* Items from a data source *
====================
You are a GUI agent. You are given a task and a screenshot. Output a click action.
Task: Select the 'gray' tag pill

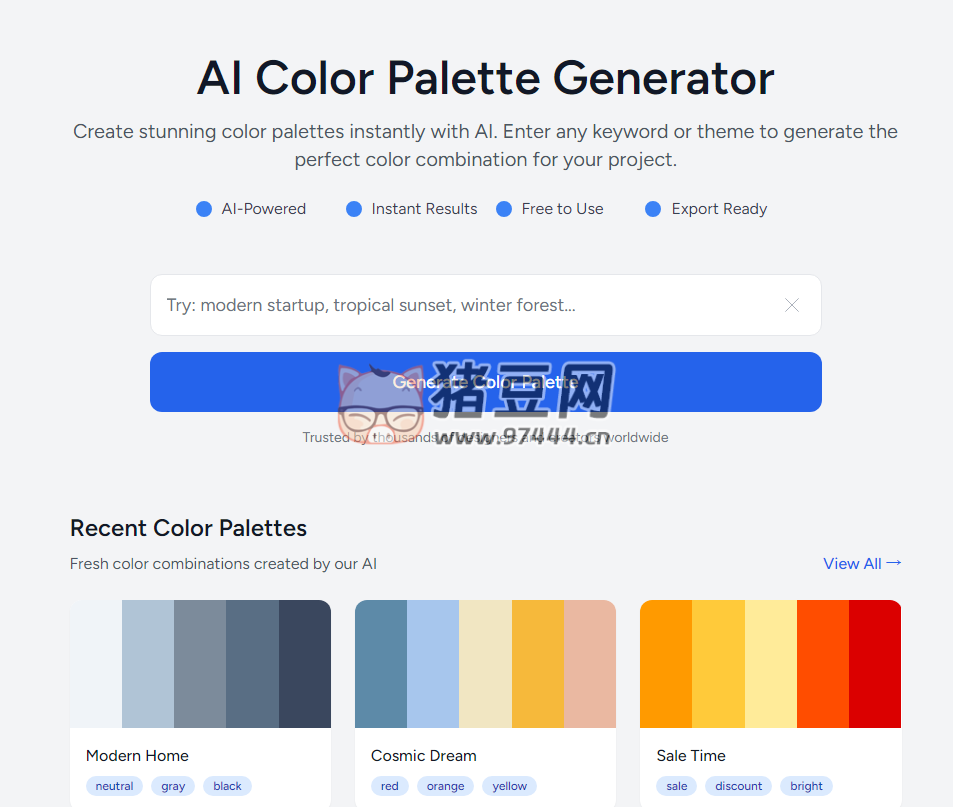pos(172,786)
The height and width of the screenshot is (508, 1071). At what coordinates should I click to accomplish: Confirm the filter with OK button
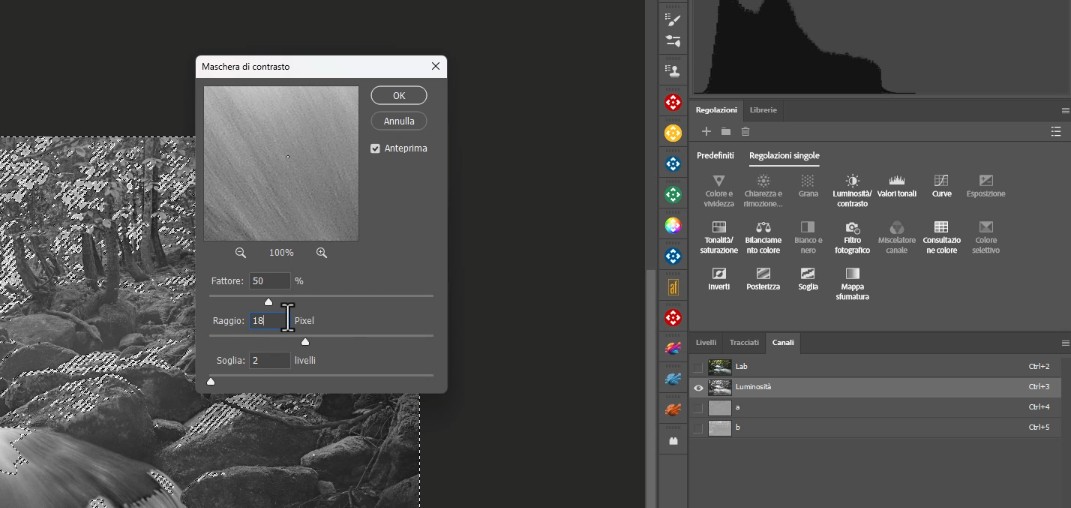click(398, 95)
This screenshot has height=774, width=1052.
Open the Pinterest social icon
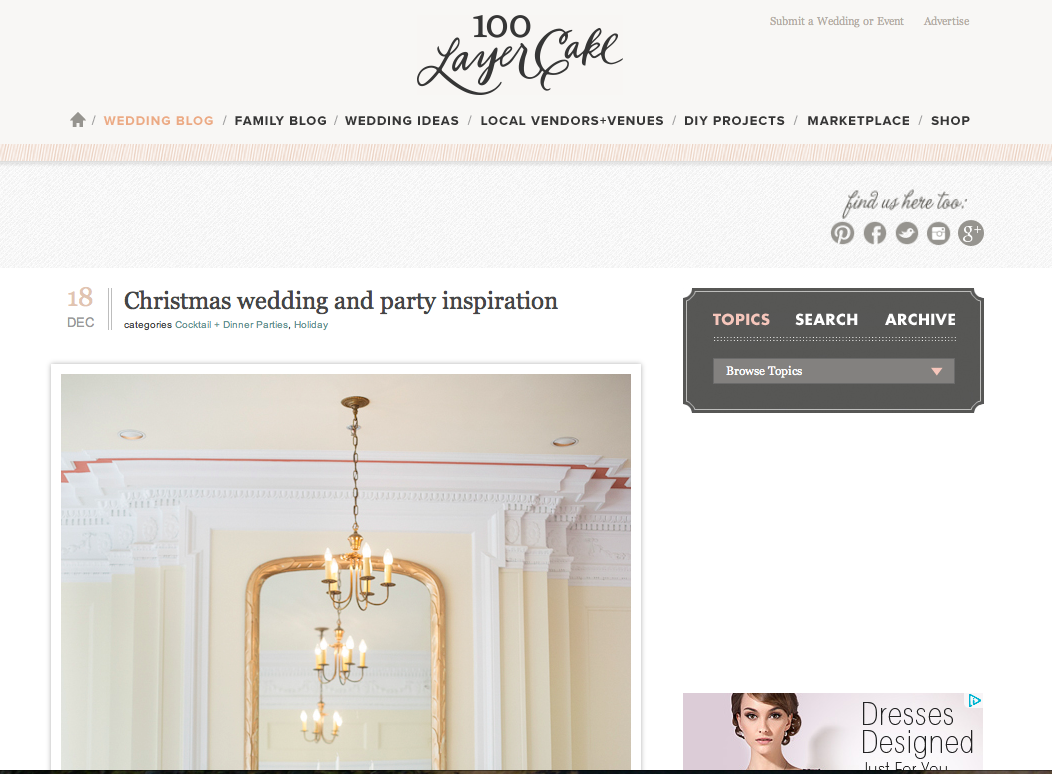843,233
====================
* GOAL OF THE EXERCISE *
Only the lines from the one containing "This screenshot has height=774, width=1052." through the last line of the data above, both included, belong in the reply, each restated exactly and without pictures.

* RESULT OF THE EXERCISE *
This screenshot has height=774, width=1052.
Open the Pinterest social icon
843,233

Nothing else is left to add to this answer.